La escritura fue liberadora, pero el proceso de levantar la obra no fue sencillo. Alma también asumió la producción, invirtiendo sus propios recursos y buscando apoyos en un camino incierto. La obra se estrenó gracias, en parte, a un gesto inesperado: “Hicimos una lectura en el Teatro de Luchana. Vino un amigo de una amiga, alguien a quien apenas conocía. Después de la lectura, me dijo: ‘Te voy a llamar la semana que viene’. Y me ofreció 4.000 euros para producir la obra”. Ese alguien se llamaba Monchi. “Me dijo que su madre había muerto en los atentados de Atocha, y que recibía una pensión como víctima del terrorismo. Quería usar ese dinero en proyectos que cambiaran cosas en el mundo. Me emocionó muchísimo. No solo por el gesto, sino porque fue una señal de que lo que estábamos haciendo tocaba de verdad los corazones”.

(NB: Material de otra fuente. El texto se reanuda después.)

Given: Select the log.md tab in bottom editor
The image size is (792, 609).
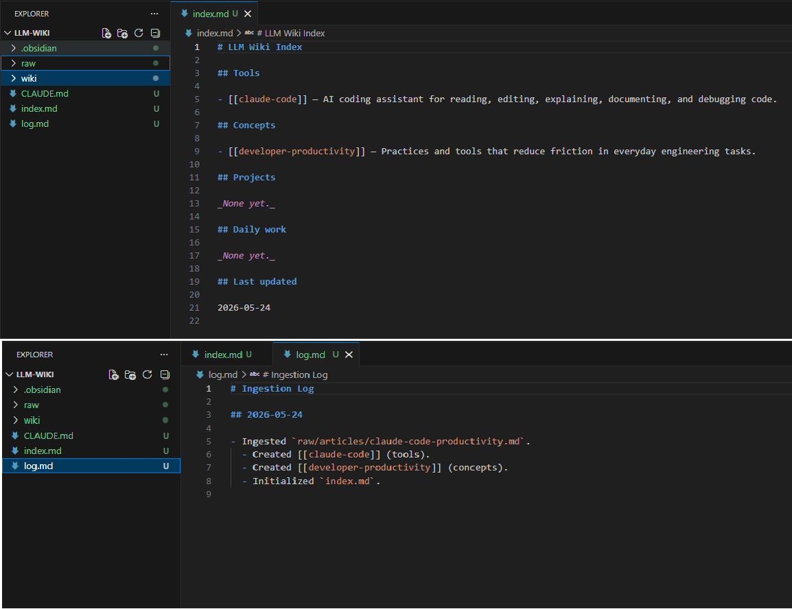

Las funciones han sido también momentos de reparación personal. Uno de los personajes más potentes en la obra es Carmen, la hermana melliza de Alma. “Nuestra relación se resintió muchísimo durante la enfermedad. El final de la obra es un combate de boxeo con ella, un cara a cara muy duro”. Carmen fue al estreno. “Yo no le había dicho que tenía tanto protagonismo. Estaba muy nerviosa por su reacción. Cuando salí, no la vi. Me asusté. Pero luego la encontré fuera. Me abrazó y me dijo: ‘Por supuesto que te perdono’. Fue uno de los momentos más importantes de toda esta travesía. Esta obra también es para ella”.
Con Contra Ana, Alma ha abierto una puerta que durante años había mantenido cerrada. Ahora que ha dado ese paso, se plantea con honestidad cuál es su próximo camino. “No sé si siempre escribiré desde lugares tan personales, pero sí tengo claro que quiero hacer teatro social. El teatro tiene que mirar a lo que escuece, a lo que duele. Quiero hablar de la sumisión química, por ejemplo. Yo también fui víctima de eso. Está ahí, latiendo. Solo me falta encontrar cómo contarlo”.
Lo que no duda es que el teatro, cuando nace de la verdad, tiene el poder de transformar, de sanar y de reunir, y Contra Ana es prueba de ello. Y Alma o Ana, según se mire, está reconciliada con su historia y dispuesta a seguir mirando de frente a lo que otros prefieren esquivar.